The Malian soldiers who forced President Ibrahim Boubacar Keita to resign in a coup promised early Wednesday to organize new elections after their takeover was swiftly condemned by the international community.

In a statement carried overnight on state broadcaster ORTM, the mutinous soldiers who staged Tuesday’s military coup identified themselves as the National Committee for the Salvation of the People led by Colonel Major Ismael Wagué.

“With you, standing as one, we can restore this country to its former greatness,” Wagué said, announcing that borders were closed and that a curfew was going into effect from 9 p.m. to 5 a.m

The news of Keita’s departure was met with jubilation by anti-government demonstrators in the capital, Bamako, and alarm by former colonial ruler France and other allies and foreign nations.

The U.N. Security Council scheduled a closed meeting Wednesday August 19, 2020 afternoon to discuss the unfolding situation in Mali, where the U.N. has a 15,600-strong peacekeeping mission.
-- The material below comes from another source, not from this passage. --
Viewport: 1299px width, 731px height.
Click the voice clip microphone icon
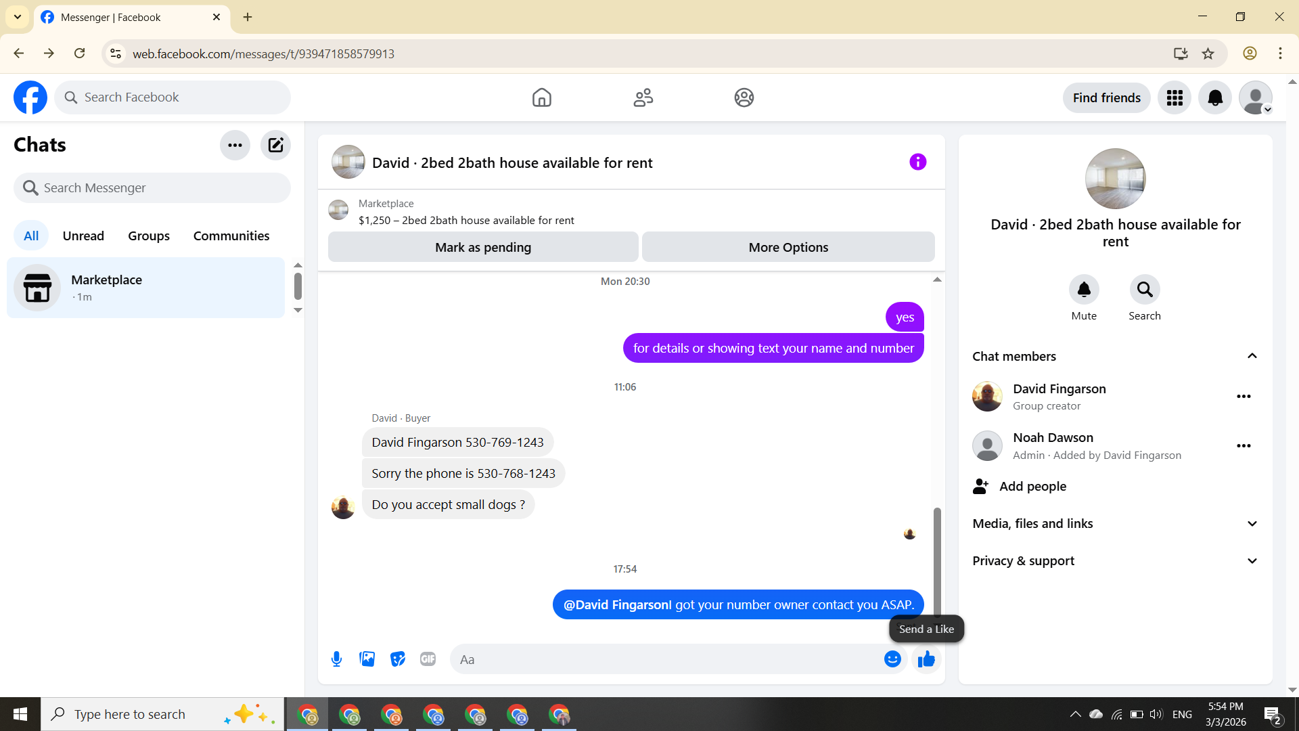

Keita, who was democratically elected in a 2013 landslide and re-elected five years later, still had three years left in his term.

But his popularity had plummeted, and demonstrators began taking to the streets calling for his ouster in June.

West African regional bloc ECOWAS had sent mediators to try and negotiate a unity government but those talks fell apart when it became clear that the protesters would not accept less than Keita’s resignation.